Uno de los siete “protojesuítas” (primeros jesuitas), junto con los españoles San Ignacio de Loyola, San Francisco Javier, Diego Laínez, Alfonso Salmerón, Nicolás de Bobadilla y el portugués Simão Rodrigues. Fabro hace el santo número cuarenta y cinco de la Compañía (¡ahí es nada!), y el tercero de los protojesuítas.
 
 

 

           La canonización se producía el pasado 17 de diciembre, y la realizaba el Papa Francisco, jesuita él mismo, durante una audiencia privada con el prefecto de la Congregación de las Causas de los Santos, el Cardenal Angelo Amato, mediante el procedimiento llamado “equivalente”, por el que el Santo Padre extiende a la iglesia universal el culto y la celebración litúrgica de un santo una vez comprobadas las condiciones que le hacen acreedor a ello, pero sin necesidad de que realice un segundo milagro, el de la canonización (el primero sería el de la beatificación). El procedimiento ya había sido utilizado por Francisco –y antes que él por otros papas- para la canonización de la beata Ángela de Foligno el 9 de octubre pasado.
 
            Pedro Fabro, Pierre Favre en origen, nace el 13 de abril de 1506 en la ciudad de Villaret, en la región de la Saboya, en Francia, el mayor de una familia devota y próspera, que vivía del pastoreo en los Alpes. A los 16 años es enviado a estudiar a La Roche, bajo el cuidado del sacerdote Pierre Veillard, entrando en contacto con la Cartuja del cercano Resposoir, donde un tío suyo era prior. En 1525 ingresa en el Colegio de Montaigu en la Universidad de París, y luego en el de Santa Bárbara, donde comparte alojamiento con un prometedor navarro de nombre Francisco Javier, y donde conoce a otro no menos prometedor guipuzcoano de nombre Iñigo de Loyola, a cuyo consejo inicia los “ejercicios espirituales” de su autoría, convirtiéndose en el primer discípulo en París de quién será fundador de la Compañía de Jesús.
━━━━━━━━━━━━━━━━━━━━
» Tareas
1. En el texto sobre Pedro Fabro, ¿con quién compartió alojamiento en el Colegio de Santa Bárbara?
2. Transcribe del texto sobre Pedro Fabro el pasaje que comienza en las palabras "Pedro Fabro, Pierre" y termina tras "Compañía de Jesús.".
Los datos que aparecen a continuación proceden de otra fuente.

» Extracto de la fuente
━━━━━━━━━━━━━━━━━━━━
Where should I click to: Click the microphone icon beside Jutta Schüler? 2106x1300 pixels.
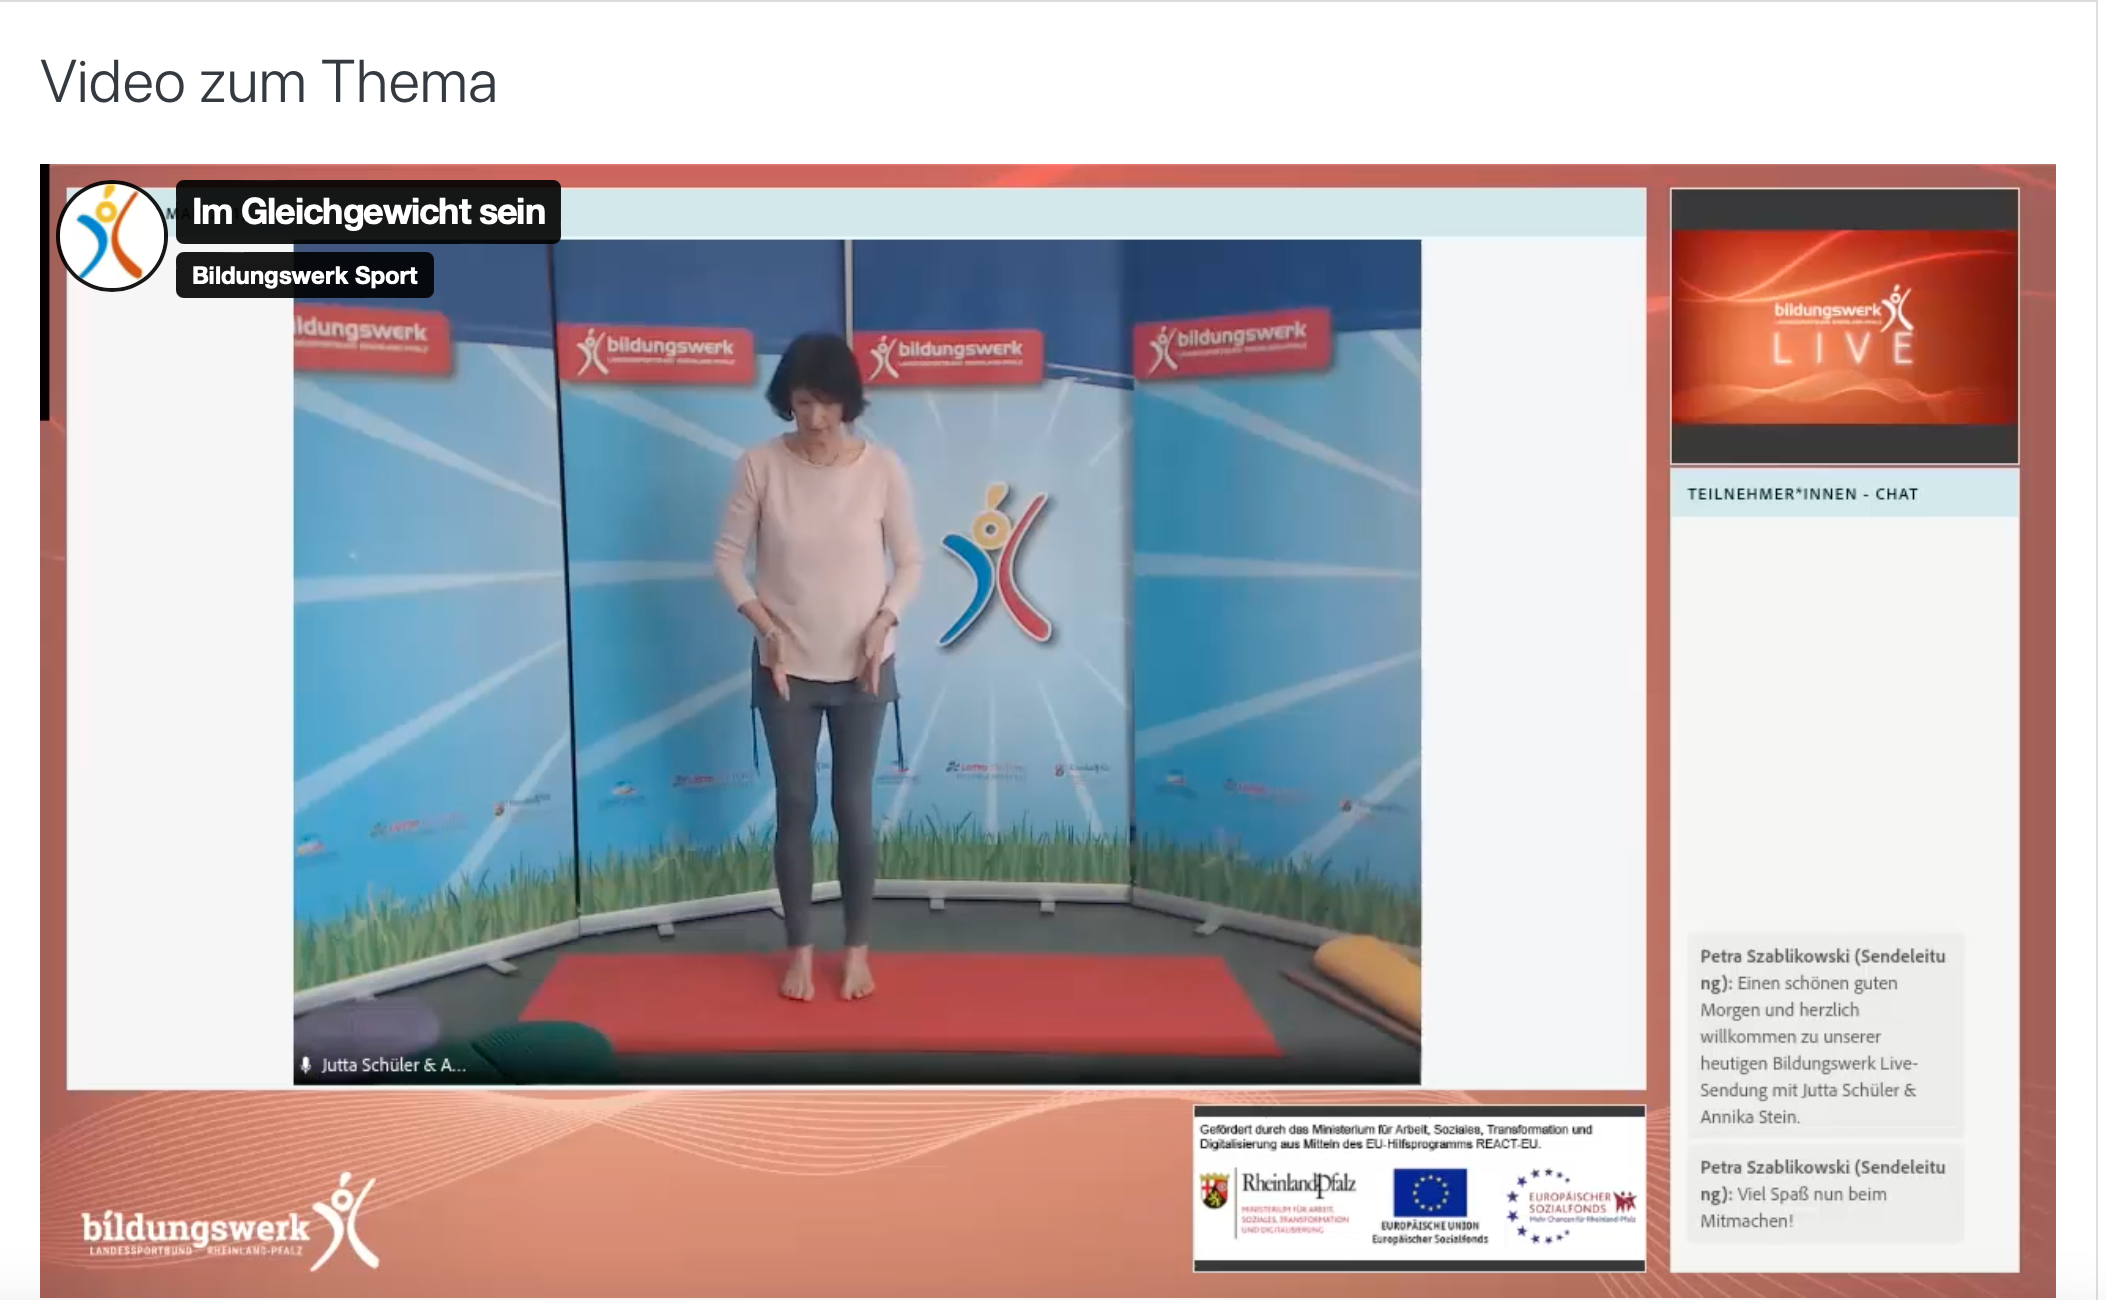(306, 1065)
━━━━━━━━━━━━━━━━━━━━
» Respuestas finales
1. Con Francisco Javier.

2.
Pedro Fabro, Pierre Favre en origen, nace el 13 de abril de 1506 en la ciudad de Villaret, en la región de la Saboya, en Francia, el mayor de una familia devota y próspera, que vivía del pastoreo en los Alpes. A los 16 años es enviado a estudiar a La Roche, bajo el cuidado del sacerdote Pierre Veillard, entrando en contacto con la Cartuja del cercano Resposoir, donde un tío suyo era prior. En 1525 ingresa en el Colegio de Montaigu en la Universidad de París, y luego en el de Santa Bárbara, donde comparte alojamiento con un prometedor navarro de nombre Francisco Javier, y donde conoce a otro no menos prometedor guipuzcoano de nombre Iñigo de Loyola, a cuyo consejo inicia los “ejercicios espirituales” de su autoría, convirtiéndose en el primer discípulo en París de quién será fundador de la Compañía de Jesús.